* Start *

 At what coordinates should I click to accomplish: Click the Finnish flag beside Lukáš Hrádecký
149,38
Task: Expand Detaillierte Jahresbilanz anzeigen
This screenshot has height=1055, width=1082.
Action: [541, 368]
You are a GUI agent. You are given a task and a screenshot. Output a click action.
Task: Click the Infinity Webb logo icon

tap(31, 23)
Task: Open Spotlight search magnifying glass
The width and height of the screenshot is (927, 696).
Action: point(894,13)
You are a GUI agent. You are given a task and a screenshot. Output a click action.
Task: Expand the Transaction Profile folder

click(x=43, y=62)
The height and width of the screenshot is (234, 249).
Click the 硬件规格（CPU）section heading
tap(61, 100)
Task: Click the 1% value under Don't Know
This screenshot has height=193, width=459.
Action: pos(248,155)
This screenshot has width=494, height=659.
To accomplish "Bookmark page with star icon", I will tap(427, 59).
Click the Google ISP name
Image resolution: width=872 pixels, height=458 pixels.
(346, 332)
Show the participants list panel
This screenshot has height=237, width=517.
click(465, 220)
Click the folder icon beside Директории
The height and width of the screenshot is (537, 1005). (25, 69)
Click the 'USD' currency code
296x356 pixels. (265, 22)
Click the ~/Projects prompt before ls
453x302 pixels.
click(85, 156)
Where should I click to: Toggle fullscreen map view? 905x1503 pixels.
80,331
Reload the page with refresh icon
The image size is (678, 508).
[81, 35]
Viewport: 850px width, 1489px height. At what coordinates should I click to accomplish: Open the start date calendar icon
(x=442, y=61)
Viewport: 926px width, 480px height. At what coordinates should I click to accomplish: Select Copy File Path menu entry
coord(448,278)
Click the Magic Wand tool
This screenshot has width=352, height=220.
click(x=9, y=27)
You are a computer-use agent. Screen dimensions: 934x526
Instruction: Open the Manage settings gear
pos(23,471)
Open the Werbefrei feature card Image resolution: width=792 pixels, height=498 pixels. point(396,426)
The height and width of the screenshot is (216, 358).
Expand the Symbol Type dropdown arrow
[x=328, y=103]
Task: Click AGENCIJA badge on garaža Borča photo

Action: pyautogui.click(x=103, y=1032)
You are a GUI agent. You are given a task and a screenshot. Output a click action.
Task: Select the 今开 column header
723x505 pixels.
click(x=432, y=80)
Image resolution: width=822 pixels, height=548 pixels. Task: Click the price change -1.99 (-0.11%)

* End *

→ Exercise
Copy each line of the listing above that contains the string "Expand", matching case exactly.

→ Result of the task
Task: Expand Detaillierte Jahresbilanz anzeigen
Task: Expand the Transaction Profile folder
Expand the Symbol Type dropdown arrow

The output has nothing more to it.